A universal model intended primarily for predicting dynamics of the mass epidemics (outbreaks) caused by special pathogens is being developed at the State Research Center of Virology and Biotechnology Vector. The model includes the range of major countermeasures: preventive and emergency mass vaccination, vaccination of risk groups as well as search for and isolation/observation of infected cases, contacts, and suspects, and quarantine. The intensity of interventions depends on the availability of the relevant resources. The effect of resource limitations on the development of a putative epidemic of Ebola hemorrhagic fever is demonstrated. The modeling results allow for estimation of the material and human resources necessary for eradication of an epidemic.
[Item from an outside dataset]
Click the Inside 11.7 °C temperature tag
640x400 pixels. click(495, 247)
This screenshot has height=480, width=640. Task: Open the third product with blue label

Bioterrorism threats as well as emergence of new pandemic and drug-resistant variants of known infections require development of the tools that would adequately predict development of epidemics, assess efficiency of countermeasures, and optimize the efforts directed towards provision of biological safety. Correspondingly, it is necessary to elaborate mathematical models describing dynamics of the socially significant epidemics as well as epidemics caused by the most important special pathogens and the effects of antiepidemic efforts under conditions of limited resources. Use of such models makes it possible to assess the efficiency not only of particular types of antiepidemic activities (AEA) but also of their joint effect based on the available resources and possibility of their mobilization from other localities as well as to estimate the level of biological safety towards the infectious agents involved in simulation.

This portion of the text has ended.